I meditate. I read some of my book for book club. I read some of novel I wrote. I read some blogs. I discover a new blog through my link-up with Laurel’s Gratitude Monday. It’s “Mother of Nine.” Rather than inspired and gracious, I feel frustrated and jealous.
I feel even less motivated to write. Woe is me; I should make myself some Tear Water Tea.
I go outside to work on my water garden. Physical labor is what I need.
Each spring, I must re-level the pond edges. Winter freezes, thaws, heaves, and settles my creation. Water is the great revealer. Water seeps from the low spots. Water points out I am no longer near perfect in my creation.
I lug rocks and shovel dirt and check with my level. I am ready to fill up again. This year I will build a retaining wall in hopes of staving off winters damage.
I am hot. I am out of breath. I am exhausted.
Inside again, I savor a slice of leftover ice-cream pie that Duckie surprised me with just a couple of days ago. I let each bite melt in my mouth, tasting the sweet and the bitter of the chocolate; feeling the smoothness of the cocoa butter and the cream; crunching the dark cookie crust; letting the cold sooth my senses. (It’s been four days since I weighed myself. Based on a dream, I decided to refocus my thoughts away from weight and calories, and onto my life’s mission. More on that another time.

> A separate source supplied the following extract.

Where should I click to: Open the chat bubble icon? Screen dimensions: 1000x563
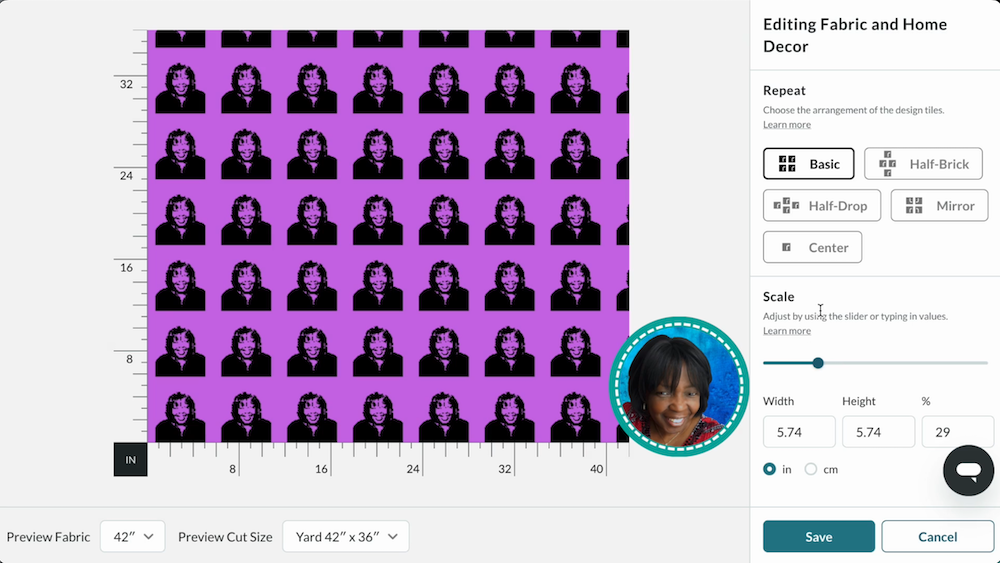pyautogui.click(x=968, y=471)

I remember something Mathew Kelly wrote about contemplating Sunday’s sermon throughout the week. Father Steve started with how we often feel frustrated when we don’t know where we are going or how we will get there. Sunday I laughed about the image he created.
“That’s the secret to my faith,” I told Loved-One. “I get lost so easy that I just trust that somehow I will get there. And I do. I always get where I need to go, albeit, not always the route I thought I’d take or in the time-frame I hoped I would.”
I thought of “Mother of Nine,” and how I am second of nine. I’ll invite her to Once a Little Girl. I wonder if she feels frustrated some days. I bet she’ll like seeing how all her hard work will someday pay off. I know Mom does. I bet Mom would like to read some of what “Mother of Nine” writes. They could be great support for each other.
The edges of my water garden are level. I balance the chemicals and install the filter and the bubbler. The koi (Zorro and Blu) are healthy and hungry. I hold out hope that Ida, the third koi, is in there under the lily pads and yet-to-be cleared algae. Frogs are leaping every which-away. Soon, I trust, the water will be less murky and I will see clear through to the bottom, clear as glass. I long for that day.
I jot down a few thoughts I want to share. And here I am. No longer frustrated. No longer lost. Right where I’m supposed to be. I remember the end of Father Steve’s sermon: I am the way. I have faith that soon I will see clearly my path forward. In the meantime, I’ll wander in the murkiness with trust in my heart.